> _Collected data_:

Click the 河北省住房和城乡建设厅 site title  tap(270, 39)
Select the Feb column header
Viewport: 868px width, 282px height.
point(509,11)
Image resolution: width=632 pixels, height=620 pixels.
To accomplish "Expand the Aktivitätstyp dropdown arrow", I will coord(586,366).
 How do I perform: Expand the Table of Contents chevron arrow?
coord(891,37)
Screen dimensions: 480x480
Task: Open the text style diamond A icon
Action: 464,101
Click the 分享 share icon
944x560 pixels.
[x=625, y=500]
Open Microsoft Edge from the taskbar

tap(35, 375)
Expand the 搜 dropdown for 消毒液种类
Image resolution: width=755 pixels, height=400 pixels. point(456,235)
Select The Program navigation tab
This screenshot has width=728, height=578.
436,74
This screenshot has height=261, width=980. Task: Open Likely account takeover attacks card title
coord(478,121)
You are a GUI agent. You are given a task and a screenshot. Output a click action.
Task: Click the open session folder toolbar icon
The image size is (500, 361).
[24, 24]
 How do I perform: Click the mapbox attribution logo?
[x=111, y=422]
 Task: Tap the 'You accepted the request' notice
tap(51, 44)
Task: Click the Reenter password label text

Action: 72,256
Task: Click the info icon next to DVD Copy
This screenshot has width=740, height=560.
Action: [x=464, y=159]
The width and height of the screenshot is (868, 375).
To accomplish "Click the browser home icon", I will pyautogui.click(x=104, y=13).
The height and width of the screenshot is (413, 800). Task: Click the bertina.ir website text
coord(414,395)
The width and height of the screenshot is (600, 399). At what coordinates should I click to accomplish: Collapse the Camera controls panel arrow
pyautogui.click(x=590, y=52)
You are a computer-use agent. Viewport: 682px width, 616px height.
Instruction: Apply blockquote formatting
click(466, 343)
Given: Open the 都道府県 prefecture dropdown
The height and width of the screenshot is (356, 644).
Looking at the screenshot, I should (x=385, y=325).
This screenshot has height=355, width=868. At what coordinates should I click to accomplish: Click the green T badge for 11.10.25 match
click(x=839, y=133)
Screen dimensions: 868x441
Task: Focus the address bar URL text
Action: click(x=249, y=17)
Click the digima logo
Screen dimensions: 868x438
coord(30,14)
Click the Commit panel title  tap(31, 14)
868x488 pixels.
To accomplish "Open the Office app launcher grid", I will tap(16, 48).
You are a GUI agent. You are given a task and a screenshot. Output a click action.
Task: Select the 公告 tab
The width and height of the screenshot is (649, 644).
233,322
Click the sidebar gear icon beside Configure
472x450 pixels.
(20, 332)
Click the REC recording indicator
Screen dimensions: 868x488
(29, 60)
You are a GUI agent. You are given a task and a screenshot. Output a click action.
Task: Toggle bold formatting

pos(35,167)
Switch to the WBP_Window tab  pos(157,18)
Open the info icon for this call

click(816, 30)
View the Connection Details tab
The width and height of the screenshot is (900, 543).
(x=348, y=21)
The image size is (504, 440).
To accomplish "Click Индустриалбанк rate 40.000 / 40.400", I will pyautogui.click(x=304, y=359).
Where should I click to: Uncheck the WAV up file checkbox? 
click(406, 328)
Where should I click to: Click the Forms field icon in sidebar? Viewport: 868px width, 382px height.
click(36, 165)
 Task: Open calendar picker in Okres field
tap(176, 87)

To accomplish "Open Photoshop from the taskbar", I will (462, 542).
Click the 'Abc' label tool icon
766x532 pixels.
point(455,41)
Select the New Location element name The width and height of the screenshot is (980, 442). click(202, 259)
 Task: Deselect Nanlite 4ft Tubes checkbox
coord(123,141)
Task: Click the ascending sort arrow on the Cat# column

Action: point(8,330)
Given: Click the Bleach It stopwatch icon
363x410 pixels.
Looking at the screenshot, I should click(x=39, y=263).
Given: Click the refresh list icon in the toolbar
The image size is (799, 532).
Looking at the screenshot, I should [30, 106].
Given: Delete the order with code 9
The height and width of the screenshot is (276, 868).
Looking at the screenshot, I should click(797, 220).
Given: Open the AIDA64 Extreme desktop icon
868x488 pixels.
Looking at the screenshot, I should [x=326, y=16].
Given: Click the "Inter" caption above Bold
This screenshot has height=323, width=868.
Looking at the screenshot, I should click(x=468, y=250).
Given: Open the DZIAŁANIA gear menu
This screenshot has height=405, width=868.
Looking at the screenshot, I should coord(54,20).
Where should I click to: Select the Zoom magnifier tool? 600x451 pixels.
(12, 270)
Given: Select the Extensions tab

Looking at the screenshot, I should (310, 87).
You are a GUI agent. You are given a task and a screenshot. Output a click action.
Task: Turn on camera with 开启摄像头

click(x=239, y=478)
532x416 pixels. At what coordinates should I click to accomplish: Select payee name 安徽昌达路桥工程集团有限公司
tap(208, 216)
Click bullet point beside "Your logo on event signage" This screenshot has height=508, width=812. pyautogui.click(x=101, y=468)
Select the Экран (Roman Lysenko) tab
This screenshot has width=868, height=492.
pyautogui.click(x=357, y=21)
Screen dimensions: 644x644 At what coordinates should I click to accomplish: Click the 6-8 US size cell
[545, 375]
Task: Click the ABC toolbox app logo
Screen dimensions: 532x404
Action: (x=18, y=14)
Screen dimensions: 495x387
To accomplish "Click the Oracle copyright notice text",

> _Task brief_: Reproduce the records above exactly, character for character.

> _Written answer_:
Click the 河北省住房和城乡建设厅 site title  tap(270, 39)
Select the Feb column header
Viewport: 868px width, 282px height.
point(509,11)
Image resolution: width=632 pixels, height=620 pixels.
To accomplish "Expand the Aktivitätstyp dropdown arrow", I will coord(586,366).
 How do I perform: Expand the Table of Contents chevron arrow?
coord(891,37)
Screen dimensions: 480x480
Task: Open the text style diamond A icon
Action: 464,101
Click the 分享 share icon
944x560 pixels.
[x=625, y=500]
Open Microsoft Edge from the taskbar

tap(35, 375)
Expand the 搜 dropdown for 消毒液种类
Image resolution: width=755 pixels, height=400 pixels. point(456,235)
Select The Program navigation tab
This screenshot has width=728, height=578.
436,74
This screenshot has height=261, width=980. Task: Open Likely account takeover attacks card title
coord(478,121)
You are a GUI agent. You are given a task and a screenshot. Output a click action.
Task: Click the open session folder toolbar icon
The image size is (500, 361).
[24, 24]
 How do I perform: Click the mapbox attribution logo?
[x=111, y=422]
 Task: Tap the 'You accepted the request' notice
tap(51, 44)
Task: Click the Reenter password label text

Action: 72,256
Task: Click the info icon next to DVD Copy
This screenshot has width=740, height=560.
Action: [x=464, y=159]
The width and height of the screenshot is (868, 375).
To accomplish "Click the browser home icon", I will pyautogui.click(x=104, y=13).
The height and width of the screenshot is (413, 800). Task: Click the bertina.ir website text
coord(414,395)
The width and height of the screenshot is (600, 399). At what coordinates should I click to accomplish: Collapse the Camera controls panel arrow
pyautogui.click(x=590, y=52)
You are a computer-use agent. Viewport: 682px width, 616px height.
Instruction: Apply blockquote formatting
click(466, 343)
Given: Open the 都道府県 prefecture dropdown
The height and width of the screenshot is (356, 644).
Looking at the screenshot, I should (x=385, y=325).
This screenshot has height=355, width=868. At what coordinates should I click to accomplish: Click the green T badge for 11.10.25 match
click(x=839, y=133)
Screen dimensions: 868x441
Task: Focus the address bar URL text
Action: click(x=249, y=17)
Click the digima logo
Screen dimensions: 868x438
coord(30,14)
Click the Commit panel title  tap(31, 14)
868x488 pixels.
To accomplish "Open the Office app launcher grid", I will tap(16, 48).
You are a GUI agent. You are given a task and a screenshot. Output a click action.
Task: Select the 公告 tab
The width and height of the screenshot is (649, 644).
233,322
Click the sidebar gear icon beside Configure
472x450 pixels.
(20, 332)
Click the REC recording indicator
Screen dimensions: 868x488
(29, 60)
You are a GUI agent. You are given a task and a screenshot. Output a click action.
Task: Toggle bold formatting

pos(35,167)
Switch to the WBP_Window tab  pos(157,18)
Open the info icon for this call

click(816, 30)
View the Connection Details tab
The width and height of the screenshot is (900, 543).
(x=348, y=21)
The image size is (504, 440).
To accomplish "Click Индустриалбанк rate 40.000 / 40.400", I will pyautogui.click(x=304, y=359).
Where should I click to: Uncheck the WAV up file checkbox? 
click(406, 328)
Where should I click to: Click the Forms field icon in sidebar? Viewport: 868px width, 382px height.
click(36, 165)
 Task: Open calendar picker in Okres field
tap(176, 87)

To accomplish "Open Photoshop from the taskbar", I will (462, 542).
Click the 'Abc' label tool icon
766x532 pixels.
point(455,41)
Select the New Location element name The width and height of the screenshot is (980, 442). click(202, 259)
 Task: Deselect Nanlite 4ft Tubes checkbox
coord(123,141)
Task: Click the ascending sort arrow on the Cat# column

Action: point(8,330)
Given: Click the Bleach It stopwatch icon
363x410 pixels.
Looking at the screenshot, I should click(x=39, y=263).
Given: Click the refresh list icon in the toolbar
The image size is (799, 532).
Looking at the screenshot, I should [30, 106].
Given: Delete the order with code 9
The height and width of the screenshot is (276, 868).
Looking at the screenshot, I should click(797, 220).
Given: Open the AIDA64 Extreme desktop icon
868x488 pixels.
Looking at the screenshot, I should [x=326, y=16].
Given: Click the "Inter" caption above Bold
This screenshot has height=323, width=868.
Looking at the screenshot, I should click(x=468, y=250).
Given: Open the DZIAŁANIA gear menu
This screenshot has height=405, width=868.
Looking at the screenshot, I should coord(54,20).
Where should I click to: Select the Zoom magnifier tool? 600x451 pixels.
(12, 270)
Given: Select the Extensions tab

Looking at the screenshot, I should (310, 87).
You are a GUI agent. You are given a task and a screenshot. Output a click action.
Task: Turn on camera with 开启摄像头

click(x=239, y=478)
532x416 pixels. At what coordinates should I click to accomplish: Select payee name 安徽昌达路桥工程集团有限公司
tap(208, 216)
Click bullet point beside "Your logo on event signage" This screenshot has height=508, width=812. pyautogui.click(x=101, y=468)
Select the Экран (Roman Lysenko) tab
This screenshot has width=868, height=492.
pyautogui.click(x=357, y=21)
Screen dimensions: 644x644 At what coordinates should I click to accomplish: Click the 6-8 US size cell
[545, 375]
Task: Click the ABC toolbox app logo
Screen dimensions: 532x404
Action: (x=18, y=14)
Screen dimensions: 495x387
To accomplish "Click the Oracle copyright notice text",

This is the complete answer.